Well, since you mentioned it-

I have seen some aftermarket kits that are not as well designed as OE Chrysler systems. In a perfect world, you would have a 7-8* condenser approach. That is liquid line temp ( leaving condenser line, heading to the filter-dryer) minus entering ambient air. Here's the thing though, you need a honkin' big fan to simulate the vehicle going down the road. Temps and as a result the pressures vary with airflow.
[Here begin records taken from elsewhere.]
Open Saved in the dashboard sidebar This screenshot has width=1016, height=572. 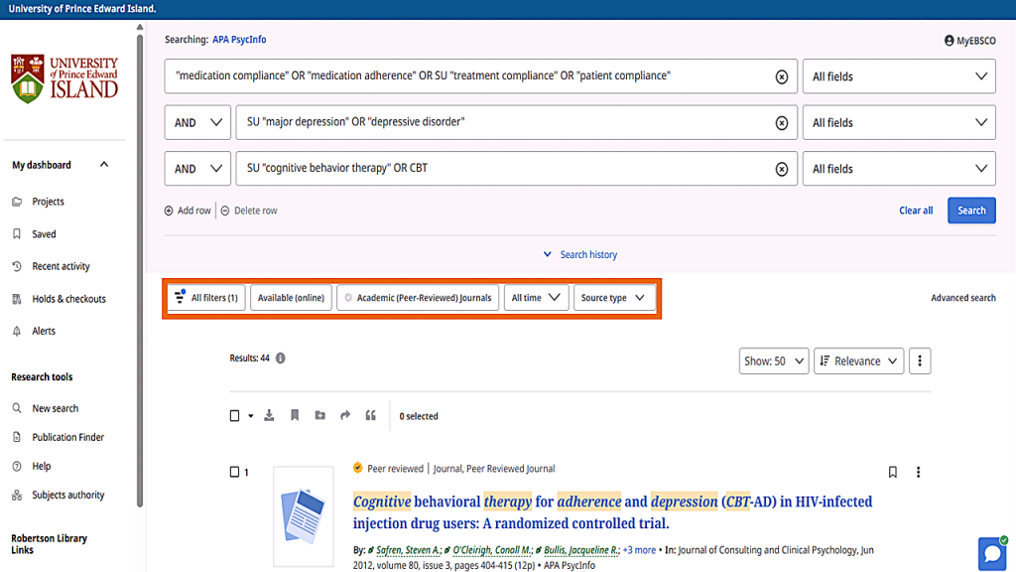pos(44,234)
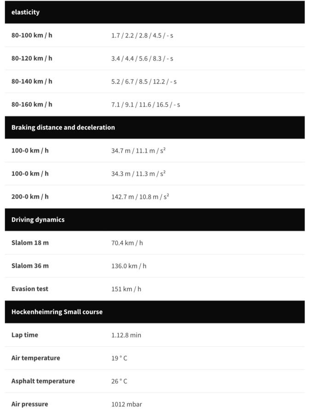Click the Hockenheimring Small course header
This screenshot has width=313, height=414.
click(57, 312)
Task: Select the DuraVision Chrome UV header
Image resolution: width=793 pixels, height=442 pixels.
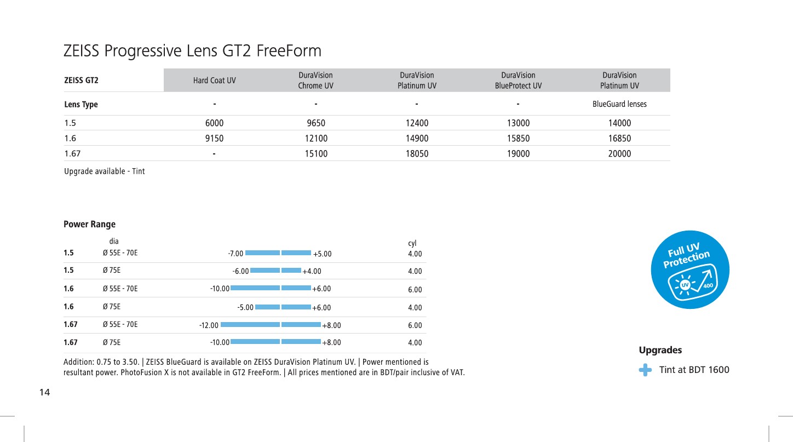Action: (315, 81)
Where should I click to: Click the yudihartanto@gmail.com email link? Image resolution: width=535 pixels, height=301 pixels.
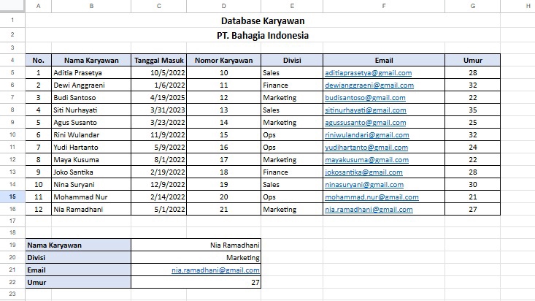point(366,148)
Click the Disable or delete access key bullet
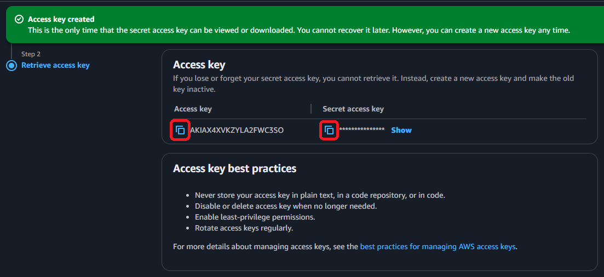This screenshot has width=604, height=277. point(286,207)
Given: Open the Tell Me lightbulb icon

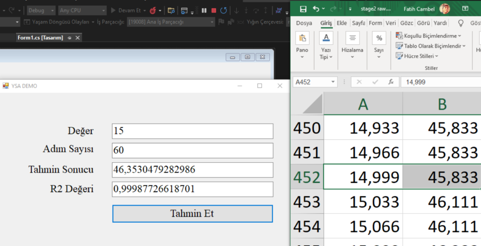Looking at the screenshot, I should point(461,23).
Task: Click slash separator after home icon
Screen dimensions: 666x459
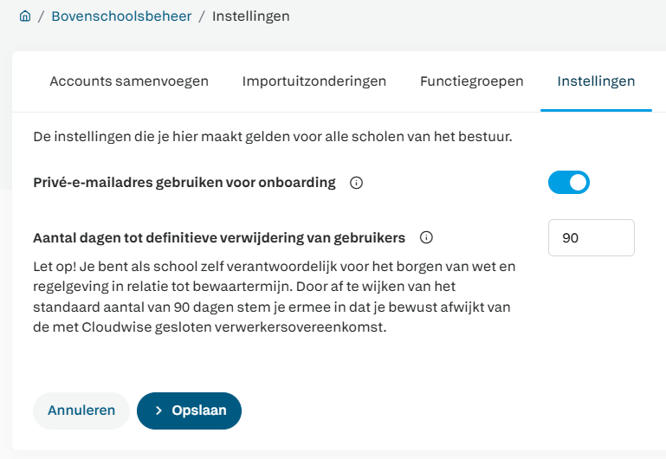Action: 42,16
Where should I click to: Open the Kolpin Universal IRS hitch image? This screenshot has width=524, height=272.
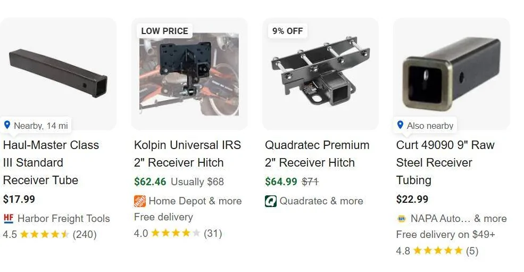(x=189, y=75)
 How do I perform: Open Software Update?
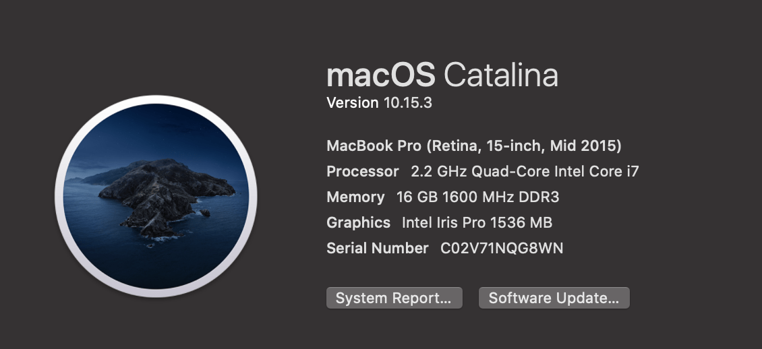[x=554, y=298]
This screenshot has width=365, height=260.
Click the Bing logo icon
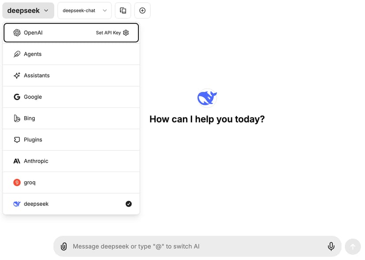[x=17, y=118]
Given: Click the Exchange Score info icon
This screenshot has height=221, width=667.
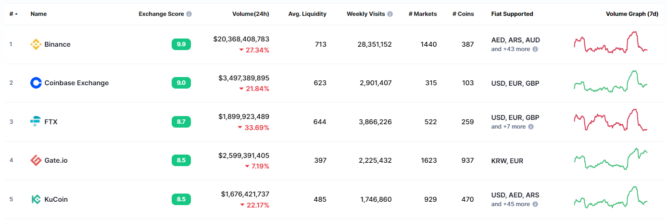Looking at the screenshot, I should pos(189,14).
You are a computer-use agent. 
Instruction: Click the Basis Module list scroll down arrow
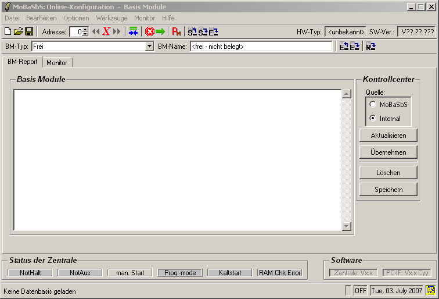[347, 226]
It would be awesome if there was an EPR valve replacement for 134a. If you could regulate to a constant 33-34 psi in the evap, you could hold a nice temp. Mostly it's the "universal" kits that seem to have the most trouble. Chrysler had well designed piping/hose setups, especially 69 and later. Watch your hose routing, avoid any sharp metal that could wear a hole, exhaust manifolds, etc. Of course, lightly oil the O-rings and any aluminum threads and make sure there's no leaks.
Fan or maybe a propeller! I do remember how well the stock system used to work back in the day and after I rebuilt the hvac box it would blow your hair back. Looking forward to getting it completed, you know, now that winter is approaching
 
Well, since you mentioned it-

I have seen some aftermarket kits that are not as well designed as OE Chrysler systems. In a perfect world, you would have a 7-8* condenser approach. That is liquid line temp ( leaving condenser line, heading to the filter-dryer) minus entering ambient air. Here's the thing though, you need a honkin' big fan to simulate the vehicle going down the road. Temps and as a result the pressures vary with airflow.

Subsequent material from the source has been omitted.